The Irrelevance of Sumter & Slavery
I am struck by the amount of words written on subjects which are quite incidental to the war itself: the attack on Fort Sumter and the institution of slavery.
If the war was actually started by the firing on Sumter it follows that it was a conflict between two independent nations caused by one attacking the armed forces of the other. Such a war could be expected to conclude in a peace treaty. Was that what happened? No, because the war was fought by the U.S. government to suppress a rebellion. So was the firing on Sumter the key act of "rebellion"? Of course not. The key act of "rebellion", in the case of each state, was the passing of the act or ordinance of secession. The war happened because of these acts of secession and would have happened if Sumter had never been fired on. So Sumter really is an irrelevance.
And now for slavery. If the peculiar institution had been abolished throughout the United States long before 1861, and 11 states had seceded in that year, would the United States government have fought a war to drag them back into the Union?
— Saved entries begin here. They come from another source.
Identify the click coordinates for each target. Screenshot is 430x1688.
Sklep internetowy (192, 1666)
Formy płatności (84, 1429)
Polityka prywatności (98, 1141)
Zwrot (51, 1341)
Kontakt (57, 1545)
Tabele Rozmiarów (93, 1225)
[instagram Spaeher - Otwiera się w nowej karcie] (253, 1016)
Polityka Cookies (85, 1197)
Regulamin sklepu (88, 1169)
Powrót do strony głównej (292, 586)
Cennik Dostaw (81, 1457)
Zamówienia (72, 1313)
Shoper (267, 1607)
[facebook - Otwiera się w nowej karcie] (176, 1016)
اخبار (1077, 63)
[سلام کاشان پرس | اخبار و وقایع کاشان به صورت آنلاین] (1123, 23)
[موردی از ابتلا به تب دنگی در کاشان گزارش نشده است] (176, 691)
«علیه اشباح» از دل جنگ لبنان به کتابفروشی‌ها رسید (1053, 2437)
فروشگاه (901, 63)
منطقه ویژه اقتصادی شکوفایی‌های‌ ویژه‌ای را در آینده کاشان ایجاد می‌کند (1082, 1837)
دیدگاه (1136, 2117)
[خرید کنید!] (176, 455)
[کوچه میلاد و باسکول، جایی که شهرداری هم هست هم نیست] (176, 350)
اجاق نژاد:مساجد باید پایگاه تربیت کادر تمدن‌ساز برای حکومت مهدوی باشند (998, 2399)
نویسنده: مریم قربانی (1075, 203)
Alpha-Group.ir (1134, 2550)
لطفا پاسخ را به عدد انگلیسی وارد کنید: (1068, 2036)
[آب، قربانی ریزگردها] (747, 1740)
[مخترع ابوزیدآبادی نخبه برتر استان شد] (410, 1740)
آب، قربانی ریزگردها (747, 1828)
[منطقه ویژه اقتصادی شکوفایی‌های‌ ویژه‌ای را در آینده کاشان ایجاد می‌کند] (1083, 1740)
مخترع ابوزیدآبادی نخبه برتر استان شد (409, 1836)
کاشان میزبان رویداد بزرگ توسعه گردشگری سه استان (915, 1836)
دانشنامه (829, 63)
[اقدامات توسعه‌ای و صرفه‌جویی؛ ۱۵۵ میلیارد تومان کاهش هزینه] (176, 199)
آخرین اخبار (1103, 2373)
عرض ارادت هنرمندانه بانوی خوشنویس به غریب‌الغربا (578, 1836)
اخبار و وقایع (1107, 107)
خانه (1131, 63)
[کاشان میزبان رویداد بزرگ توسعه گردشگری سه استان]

The answer has to be “yes”. Lincoln himself said often enough that he was fighting to preserve the Union rather than to free the slaves. It follows, therefore, that the issue dividing us on these boards is whether the departing states had the right to unilateral secession from the Union. That, and nothing else. Slavery is important only to the extent that it was, or was not, a motivating force behind secession. But the motives for secession and the right to secession, if such a right exists, are completely different things and should never be confused. Any yet they have been confused, constantly, for the last 140 years.
And one has to suspect that the confusion is quite deliberate. Dressing up a war against secession in the clothing of emancipation can hardly hurt the Union cause. And there has also been an awful lot of wilful self-deception. How many of the Federal soldiers who mutinied after the Emancipation Proclamation, or who mistreated the contrabands who came within their lines, sat around with brandy and cigars at G.A.R. meetings 30 years later, congratulating each other in maudlin style on their grand, humanitarian behaviour in freeing the slaves? How many of them probably even believed their own words?